Within the material below, transcribe exactly the lines from the one holding "Given: Open the Windows Start menu" through the one holding "Screen dimensions: 1366x768", keeping both ends and skipping the rest.

▸ Data records:
# # # # # # #

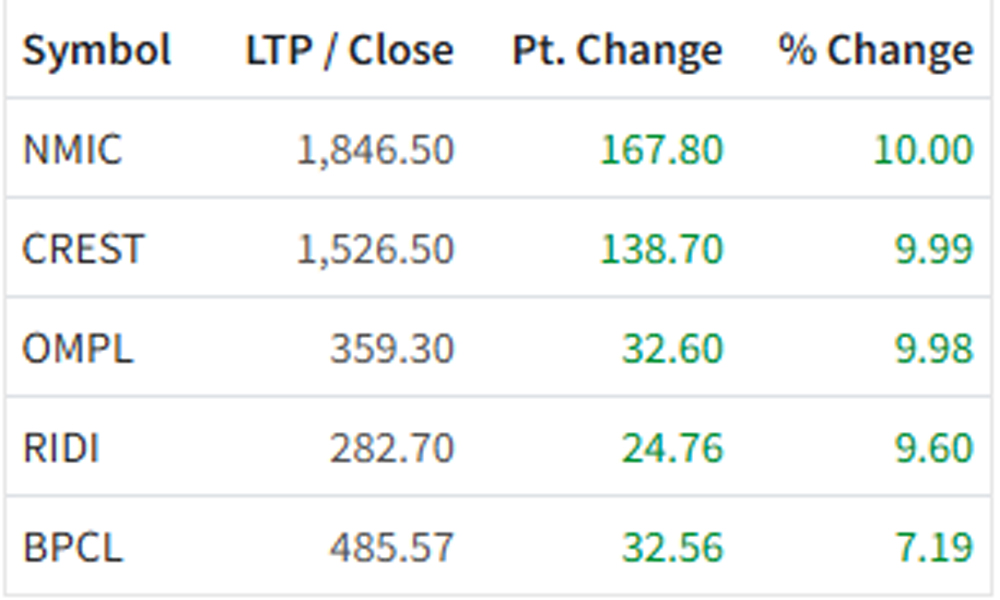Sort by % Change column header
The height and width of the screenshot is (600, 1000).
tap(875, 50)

# # # # # # #

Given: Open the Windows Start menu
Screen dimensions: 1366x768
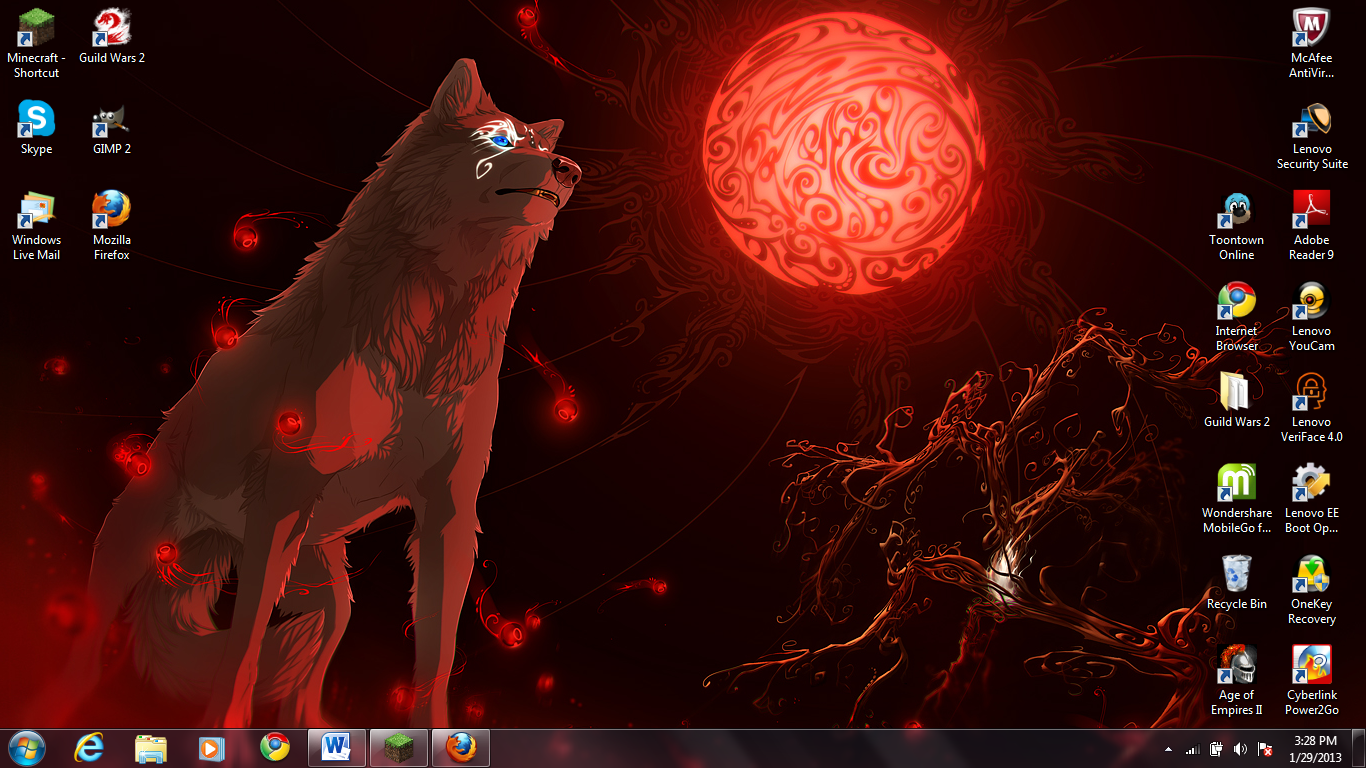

# # # # # # #

▸ Finished task:
Given: Open the Windows Start menu
Screen dimensions: 1366x768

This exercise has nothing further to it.